Los coches de Cameron y Bailey están allí cuando llego; los demás no han venido todavía. Encuentro el camino hasta la sala de reunión. Tiene paredes paneladas con madera de imitación y una alfombra verde. Hay dos filas de sillas tapizadas con las patas metálicas y los respaldos de color rosa con motitas verdes encaradas hacia un extremo de la sala. Alguien a quien no conozco, una mujer joven, está de pie junto a la puerta. Sostiene una caja de cartón con chapas de identificación. Tiene una lista con fotos pequeñas. Me mira y me llama por mi nombre.

—Aquí tiene la suya —dice, tendiéndome una chapa. Tiene un pequeño clip de metal. La sostengo en la mano—. Póngasela —dice ella. No me gusta este tipo de clip: me tira de la camisa. Me lo pongo de todas formas y entro.

Los otros están sentados en las sillas; en cada silla vacía hay una carpeta con un nombre, una para cada uno de nosotros.
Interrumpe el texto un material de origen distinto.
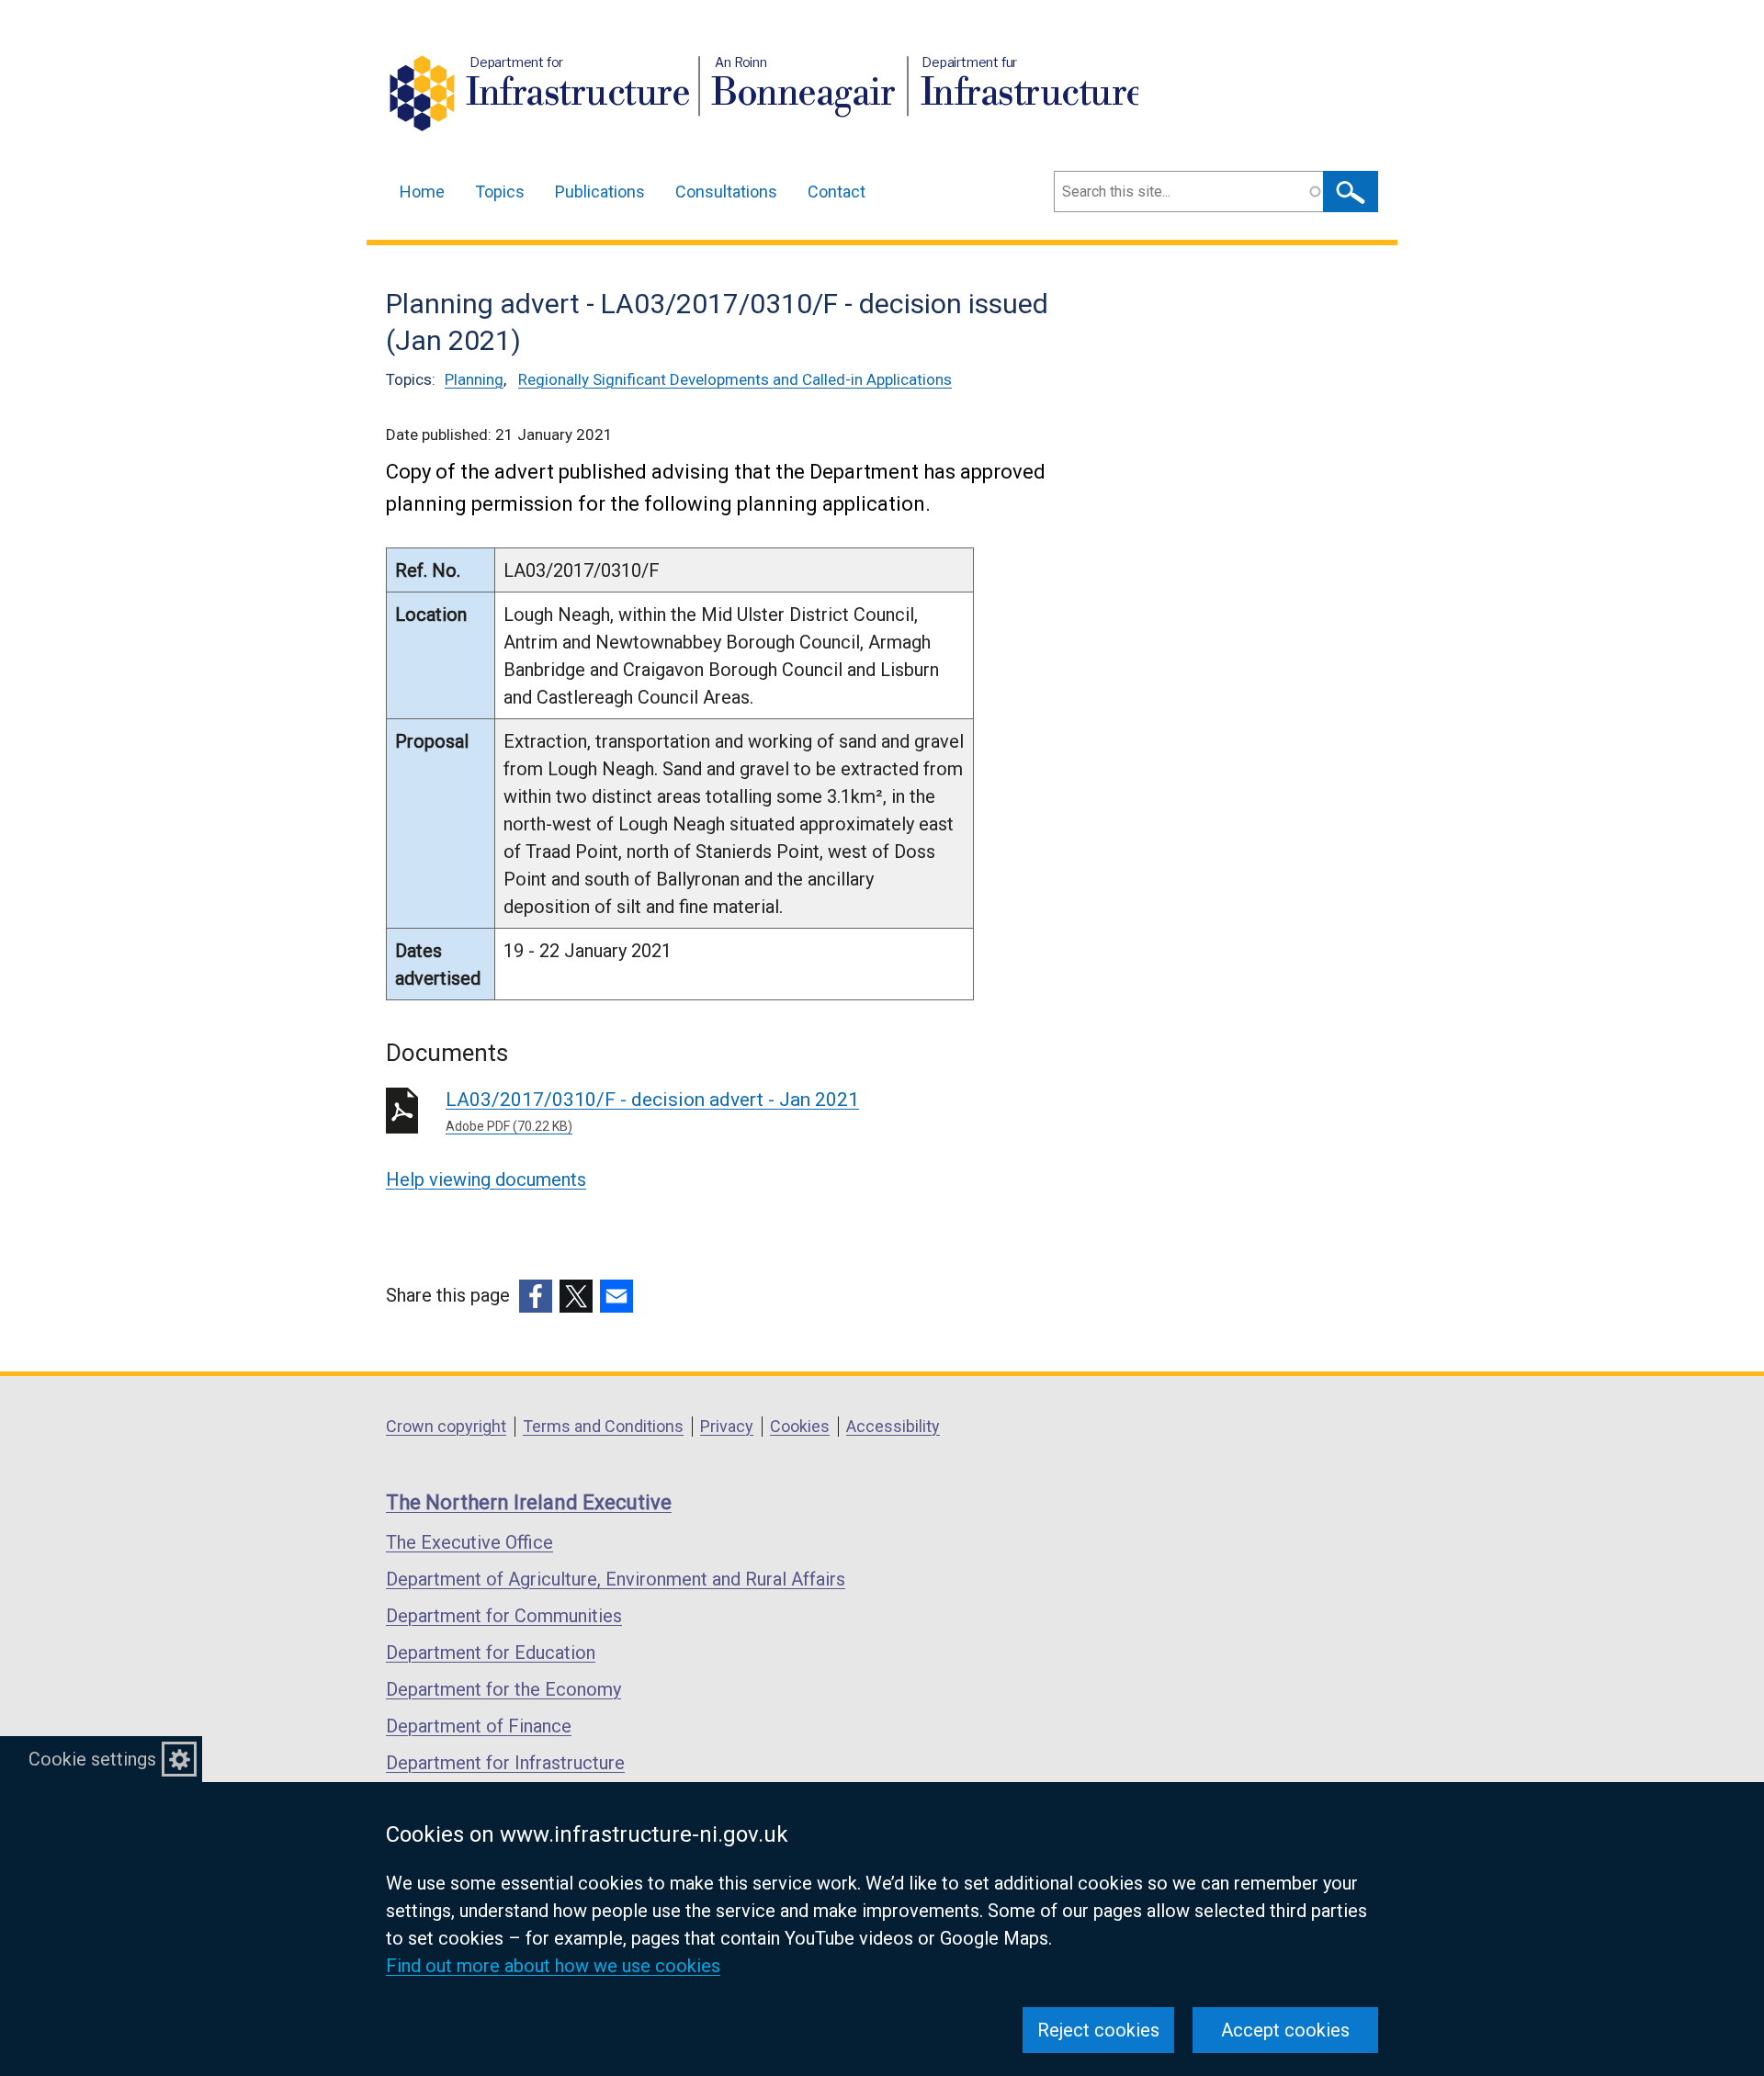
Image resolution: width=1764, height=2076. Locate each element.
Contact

Busco mi asiento. No me gusta: estoy en la fila delantera, a mano derecha. Podría no ser educado cambiarse. Estudio la fila y veo que nos han colocado por orden alfabético, desde el punto de vista del orador que estará ante nosotros.

Llego con siete minutos de adelanto. Si hubiera traído el texto impreso que estoy leyendo podría seguir leyendo ahora. Bueno, pienso en lo que he leído. Hasta ahora todo tiene sentido.

Cuando todos estamos en la sala, permanecemos sentados en silencio, esperando, durante dos minutos y cuarenta segundos. Entonces oigo la voz del señor Aldrin.

—¿Están todos aquí? —le pregunta a la mujer de la puerta. Ella dice que sí.

Entra. Parece cansado, pero por lo demás normal. Lleva una camisa de punto y pantalones beige y zapatillas. Nos sonríe, pero no es una sonrisa completa.

—Me alegro de veros a todos aquí —dice—. Dentro de unos minutos, el doctor Ransome explicará a los voluntarios prospectivos de qué trata este proyecto. En vuestras carpetas hay un cuestionario sobre vuestro historial médico general; por favor, rellenadlo mientras esperáis. Y firmad el permiso de intervención.

Los cuestionarios son sencillos, de opción múltiple en vez de rellenar el espacio en blanco. Casi he terminado con el mío (pero hace falta mucho tiempo para marcar la casilla «no» de enfermedades coronarias, dolores en el pecho, problemas respiratorios, enfermedades renales, dificultad para orinar...) cuando la puerta se abre y entra un hombre con bata blanca. En el bolsillo de la bata lleva bordado «Dr. Ransome». Tiene el pelo rizado y los ojos azules y brillantes; su cara parece demasiado joven para tener el pelo gris. También él nos sonríe, con los ojos y con la boca.

—Bienvenidos —dice—. Me alegro de conocerles. ¿Tengo entendido que están todos interesados en esta prueba clínica?